BNP Paribas et Crédit Agricole devant Société Générale et surtout BPCE
D’après une étude de Reclaim Finance, plus de 82% des financements octroyés par les banques françaises aux majors pétrolières et gazières européennes entre 2020 et 2023 sont allés au pétrole et au gaz. Prenant acte de ce pourcentage, et ne souhaitant plus contribuer à l’expansion des énergies fossiles et l’aggravation du dérèglement climatique qui lui est corollaire, BNP Paribas et Crédit Agricole ont arrêté d’émettre des obligations conventionnelles pour les entreprises du secteur. Elles autorisent encore des obligations vertes, et donc fléchées vers des activités hors des énergies fossiles, une manière de ne pas tourner totalement le dos aux majors et de continuer de financer le développement de projets d’énergies renouvelables sans lesquels aucune transition n’est possible (4).
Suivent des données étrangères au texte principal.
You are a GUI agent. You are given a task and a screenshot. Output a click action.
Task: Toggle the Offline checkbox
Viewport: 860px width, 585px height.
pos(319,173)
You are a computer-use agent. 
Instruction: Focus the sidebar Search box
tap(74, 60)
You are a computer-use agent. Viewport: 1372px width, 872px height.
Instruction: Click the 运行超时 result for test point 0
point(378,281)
Demeure toutefois toujours la possibilité pour BNP Paribas et Crédit Agricole d’octroyer des nouveaux prêts, fléchés ou non fléchés, aux entreprises du secteur et donc de participer à leur expansion pétro-gazière. Cela relève davantage de la théorie pour BNP Paribas (5). Le risque est bien plus réel pour Crédit Agricole qui n’a adopté qu’une cible assez faible de baisse de son exposition au pétrole à l’horizon 2025 (6) et a octroyé en mars 2024 un prêt à Mitsui & Co, 39ème entreprise au monde à développer le plus de nouveaux champs pétroliers et gaziers. Ces deux banques seraient donc avisées de confirmer leurs ambitions climatiques en répliquant leur annonce sur les obligations d’un engagement à ne plus octroyer de prêts non fléchés aux développeurs de nouveaux champs pétroliers et gaziers.
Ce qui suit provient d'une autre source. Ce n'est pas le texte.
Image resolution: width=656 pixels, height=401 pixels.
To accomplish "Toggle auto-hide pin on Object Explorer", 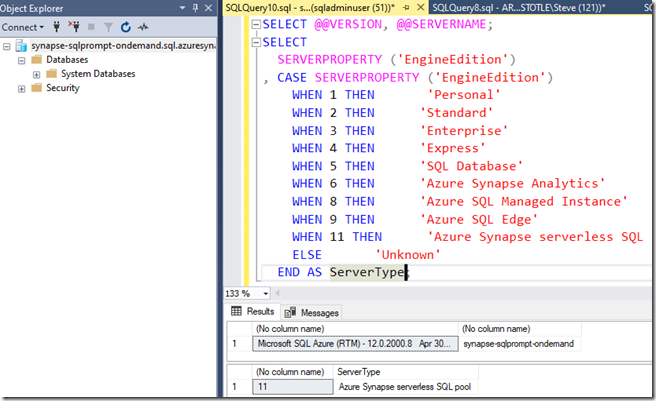I will pos(196,8).
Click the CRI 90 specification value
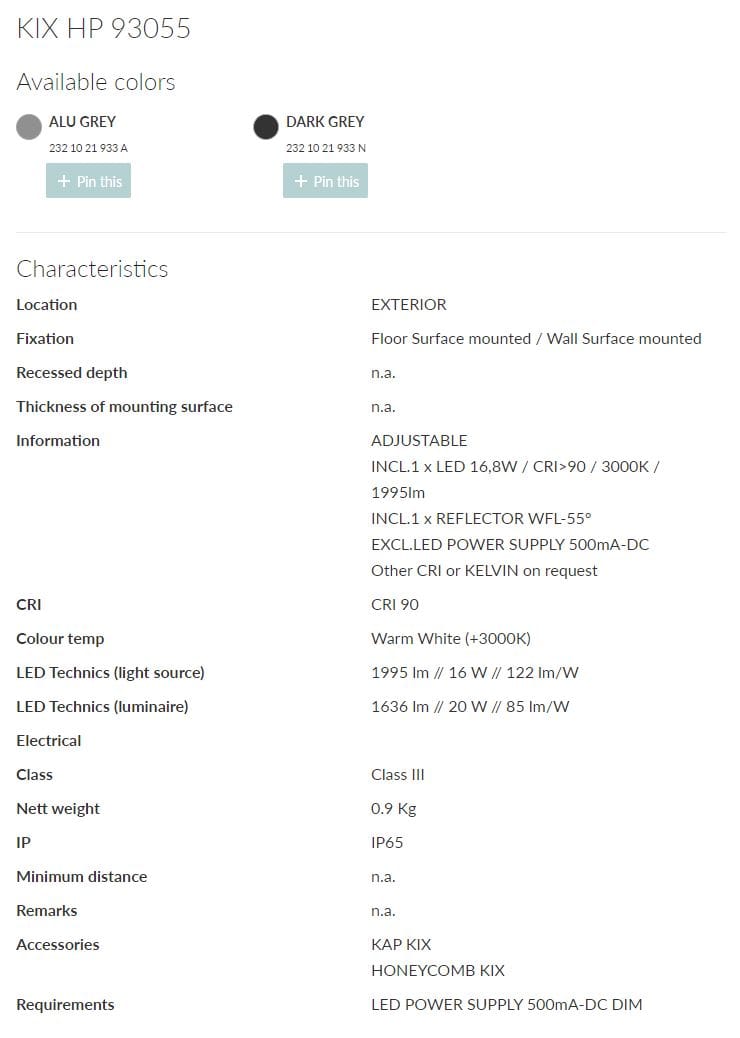The height and width of the screenshot is (1038, 740). (394, 604)
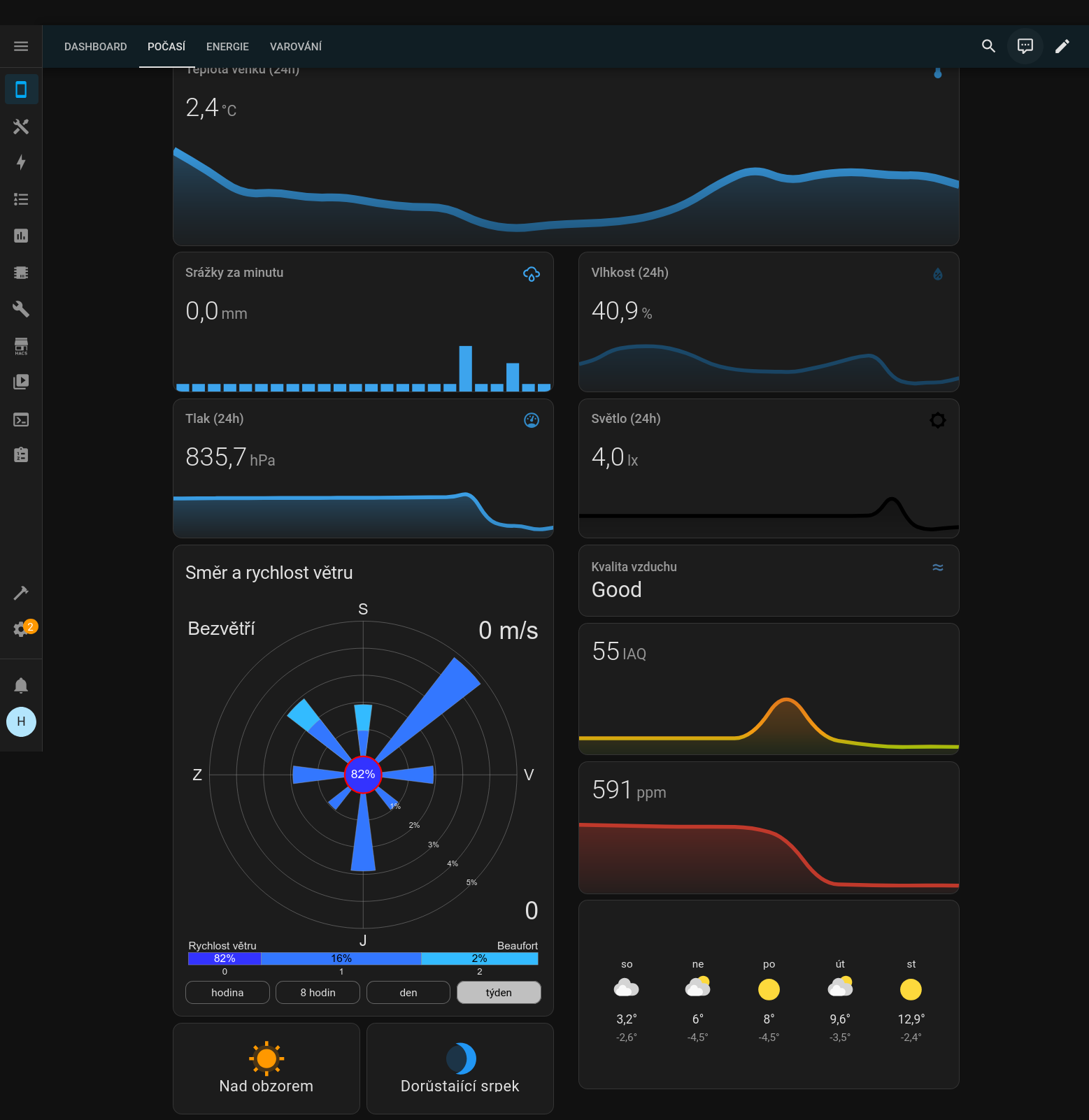Select the 'týden' wind period button
This screenshot has height=1120, width=1089.
[x=498, y=992]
Tout reste à faire ou presque pour Société Générale (7) et BPCE qui n’ont en rien renoncé aux profits tirés de leurs soutiens aux développeurs pétro-gaziers, en particulier ceux issus de leur intermédiation dans l’émission d’obligations. La situation est particulièrement inquiétante pour BPCE qui semble avoir tiré un trait sur toute ambition en matière climatique. Non seulement le groupe peut encore financer directement de nouveaux champs gaziers mais il n’a adopté qu’une cible peu engageante de réduction des émissions financées liées au secteur (8).
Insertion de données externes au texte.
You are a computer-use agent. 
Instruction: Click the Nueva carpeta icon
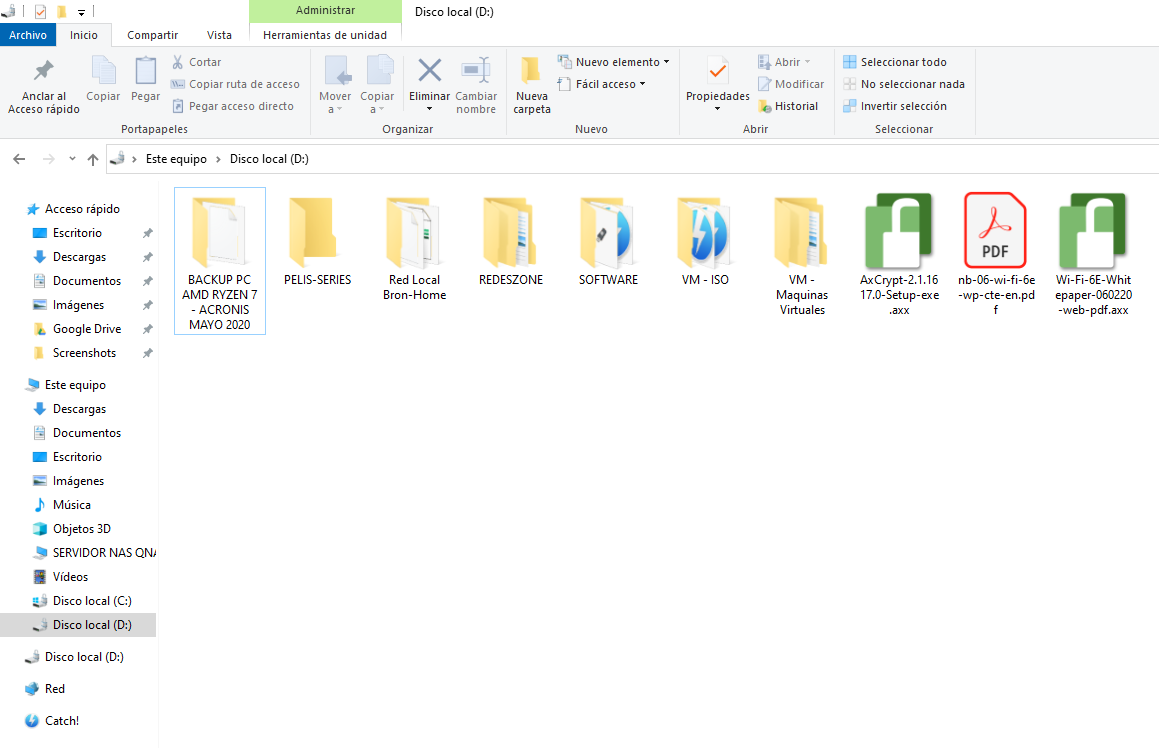(532, 72)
Un soutien encore massif au GNL
Si BNP Paribas et Crédit Agricole ont fait des avancées notables ces dernières mois, elles n’en ont pas pour autant fini avec l’expansion pétro-gazière qu’elles peuvent encore soutenir à travers des soutiens directs et indirects au développement de terminaux d’exportation de gaz naturel liquéfié. Comme BPCE et Société Générale, les deux banques accordent encore de lourds soutiens à ces infrastructures qui entravent pourtant tout autant que les nouveaux champs pétroliers et gaziers nos chances de limiter le réchauffement à 1,5°C. Ainsi, nous avons relevé respectivement 12 et 14 transactions (prêts et souscriptions obligataires) de la part de BNP Paribas et Crédit Agricole à ces entreprises entre janvier et mai 2024.
La dernière émission obligataire pour TotalEnergies rappelle le soutien des 4 grandes banques françaises à l’expansion pétro-gazière et des progrès que chacune doit encore faire, à une échelle différente, pour respecter pleinement ses engagements climatiques. Si le retard pris par BPCE et dans une moindre mesure Société Générale est préoccupant, BNP Paribas et surtout Crédit Agricole doivent elles aussi transformer l’essai en prolongeant leur annonce sur les obligations pour le secteur pétro-gazier aux prêts et au gaz naturel liquéfié. Alors que plusieurs de leurs clients – BP, Energy Transfer, Eni, Sempra, Shell – remboursement prochainement leur crédit, nous serons attentifs à leur potentiel renouvellement par les banques françaises.